# DATA FOR ANALYSIS

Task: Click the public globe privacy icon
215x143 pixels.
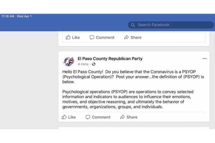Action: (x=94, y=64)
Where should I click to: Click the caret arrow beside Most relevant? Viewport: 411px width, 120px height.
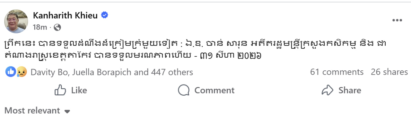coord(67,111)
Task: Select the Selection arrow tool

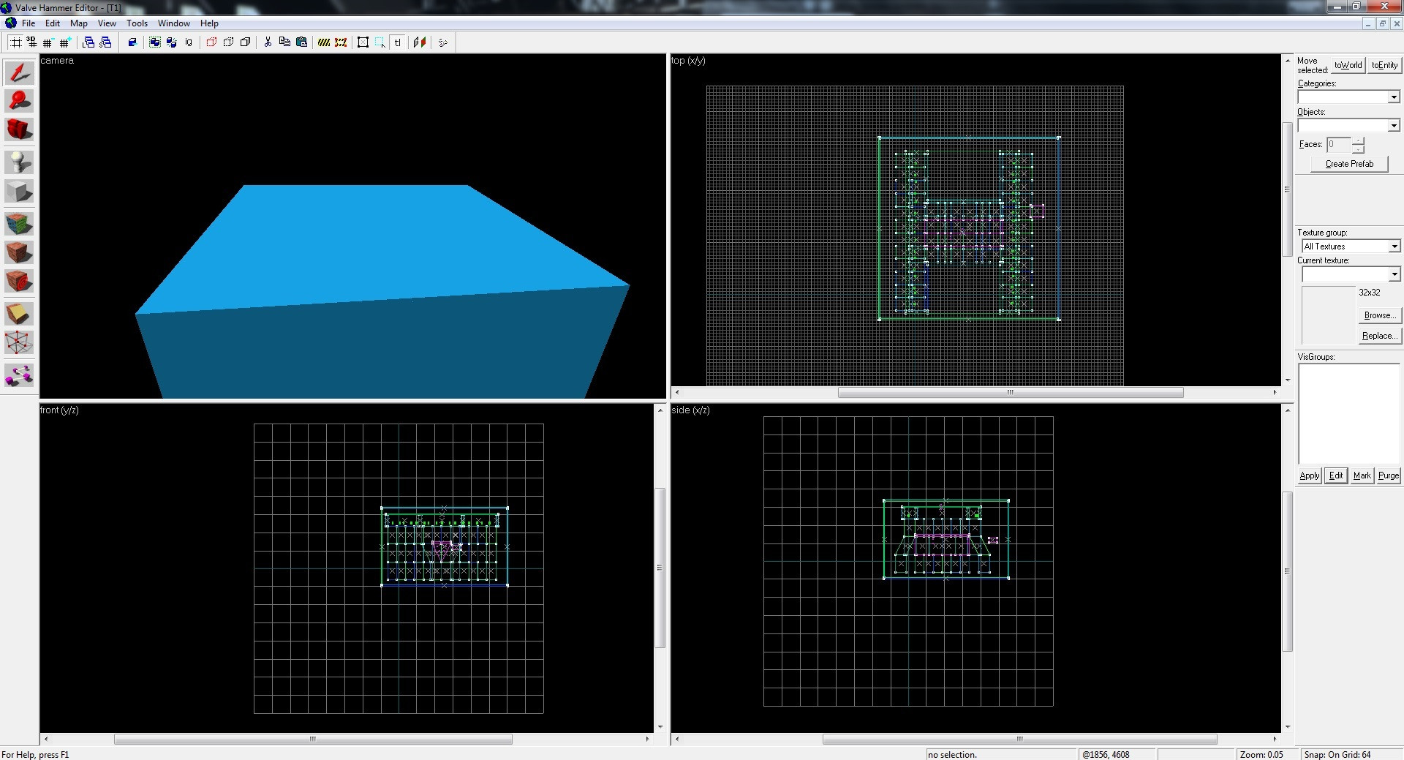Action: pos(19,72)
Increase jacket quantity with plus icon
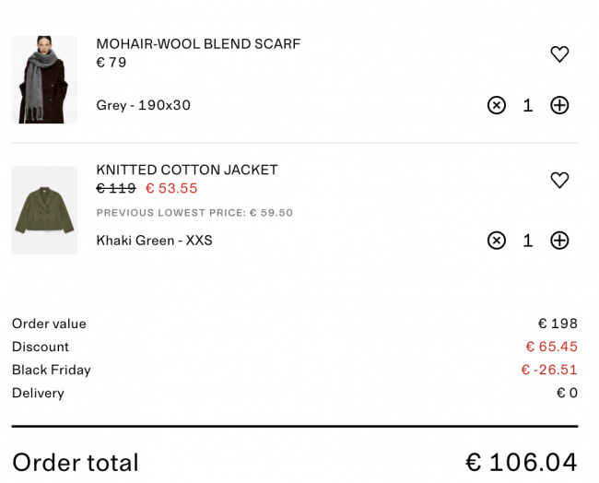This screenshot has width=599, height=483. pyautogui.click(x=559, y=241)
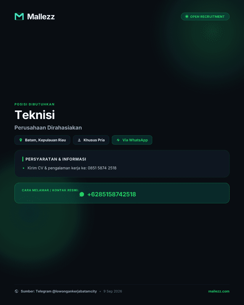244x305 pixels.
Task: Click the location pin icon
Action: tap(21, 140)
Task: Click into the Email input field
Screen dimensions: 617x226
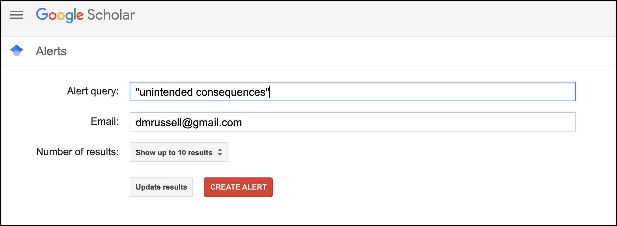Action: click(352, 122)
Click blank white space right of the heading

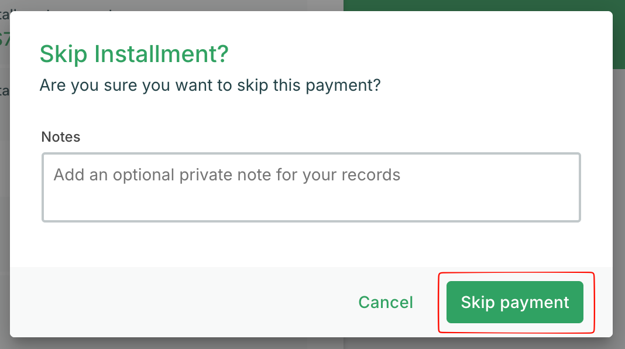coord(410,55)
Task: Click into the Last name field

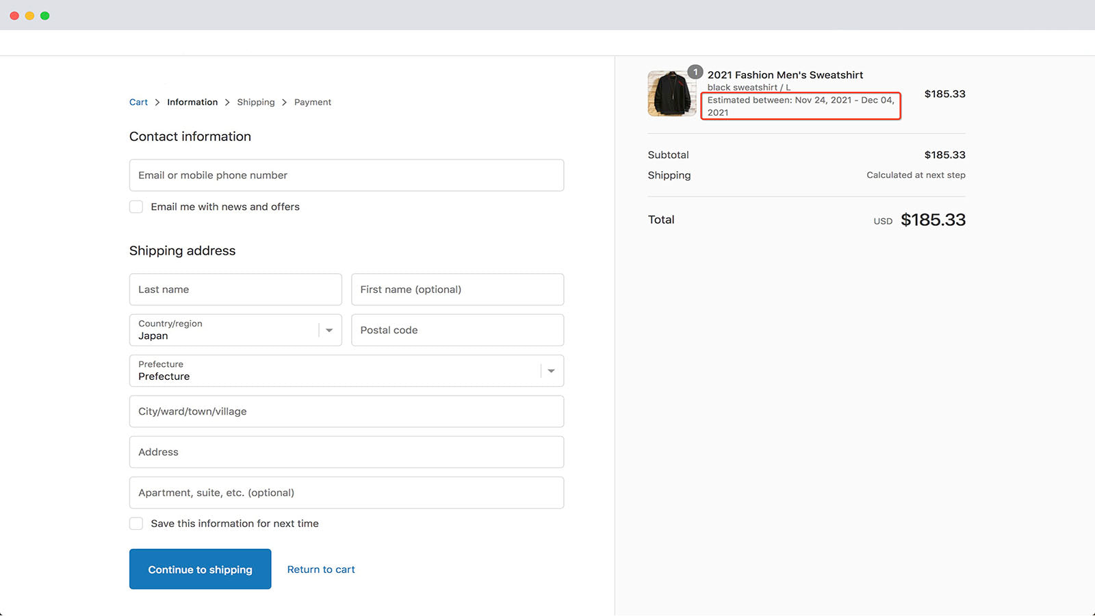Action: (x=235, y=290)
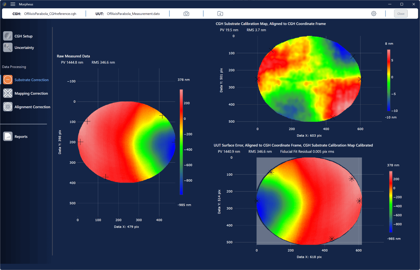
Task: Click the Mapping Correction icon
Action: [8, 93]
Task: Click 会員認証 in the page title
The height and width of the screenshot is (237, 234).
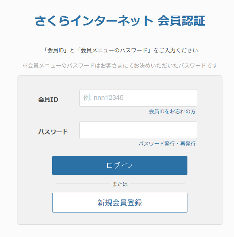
---
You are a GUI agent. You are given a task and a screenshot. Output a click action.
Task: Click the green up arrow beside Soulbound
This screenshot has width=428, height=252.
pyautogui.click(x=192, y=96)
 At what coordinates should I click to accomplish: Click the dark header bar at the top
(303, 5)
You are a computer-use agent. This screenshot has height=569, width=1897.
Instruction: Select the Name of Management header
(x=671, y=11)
--
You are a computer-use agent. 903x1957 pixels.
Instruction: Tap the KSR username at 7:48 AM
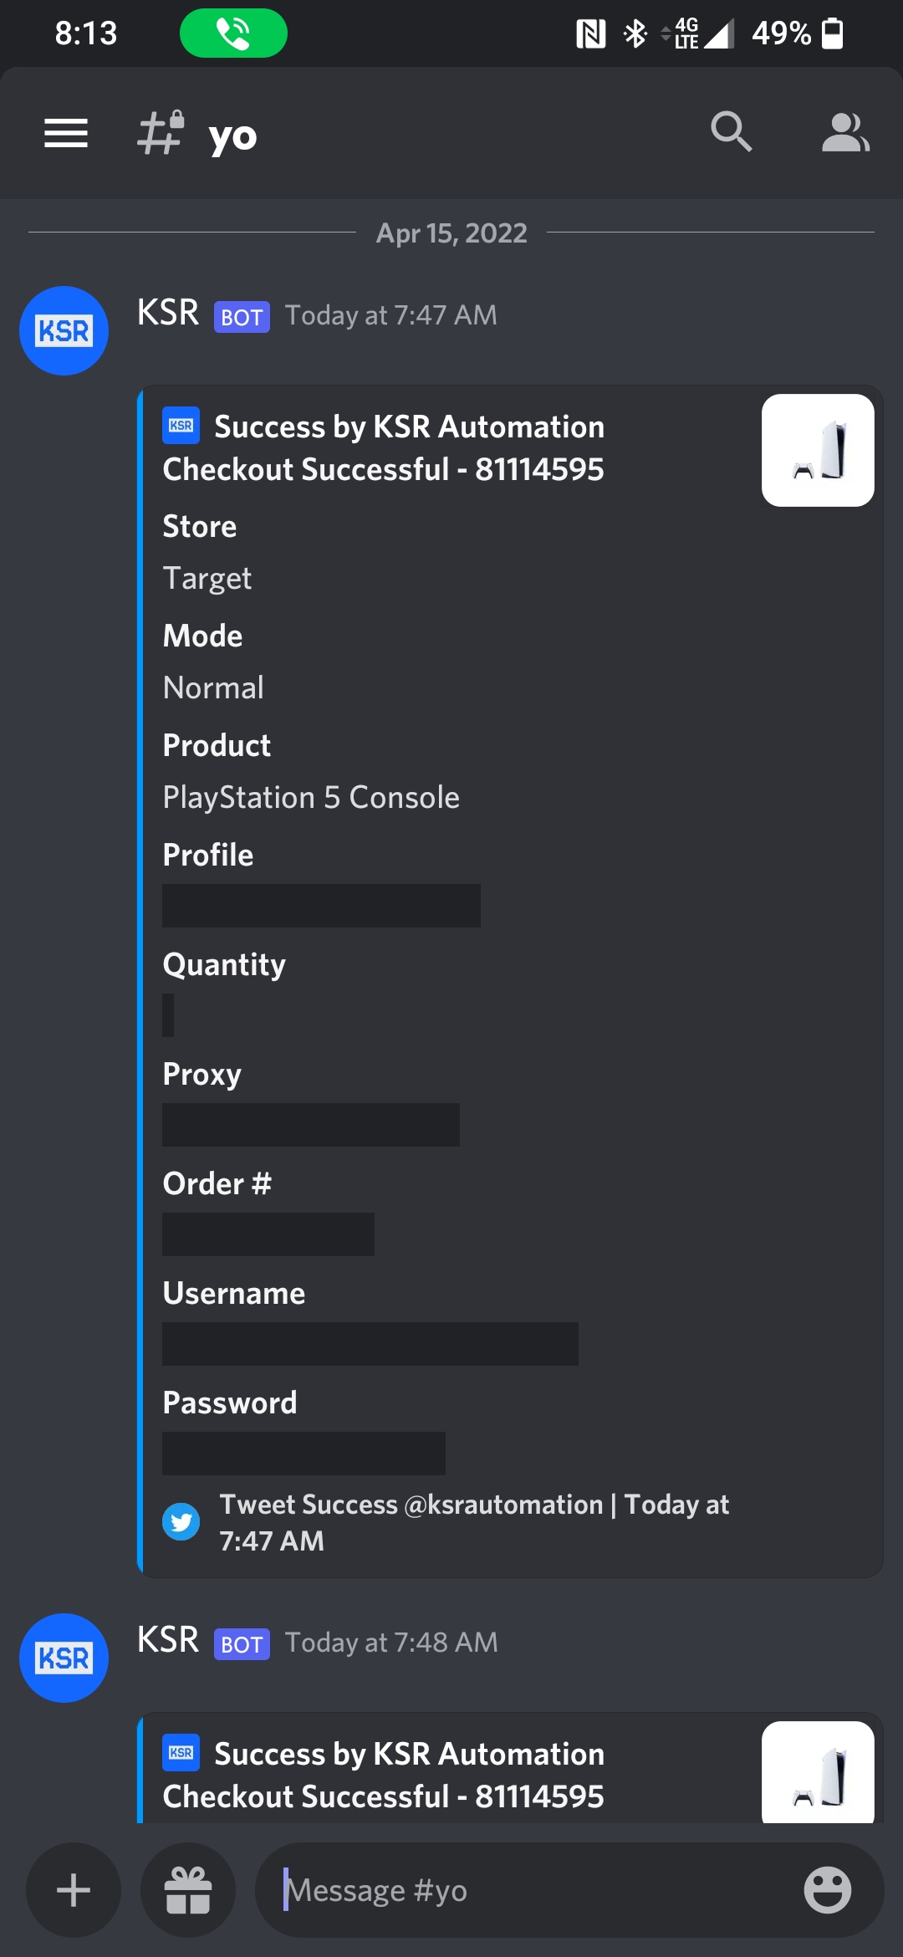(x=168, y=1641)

# THE PROBLEM
Copy every line in the entries above that has the string "computer" in it.

# SOLUTION FOR THIS TASK
You are a computer-use agent. This screenshot has height=569, width=1897.
You are a computer-use agent. 903x1957 pixels.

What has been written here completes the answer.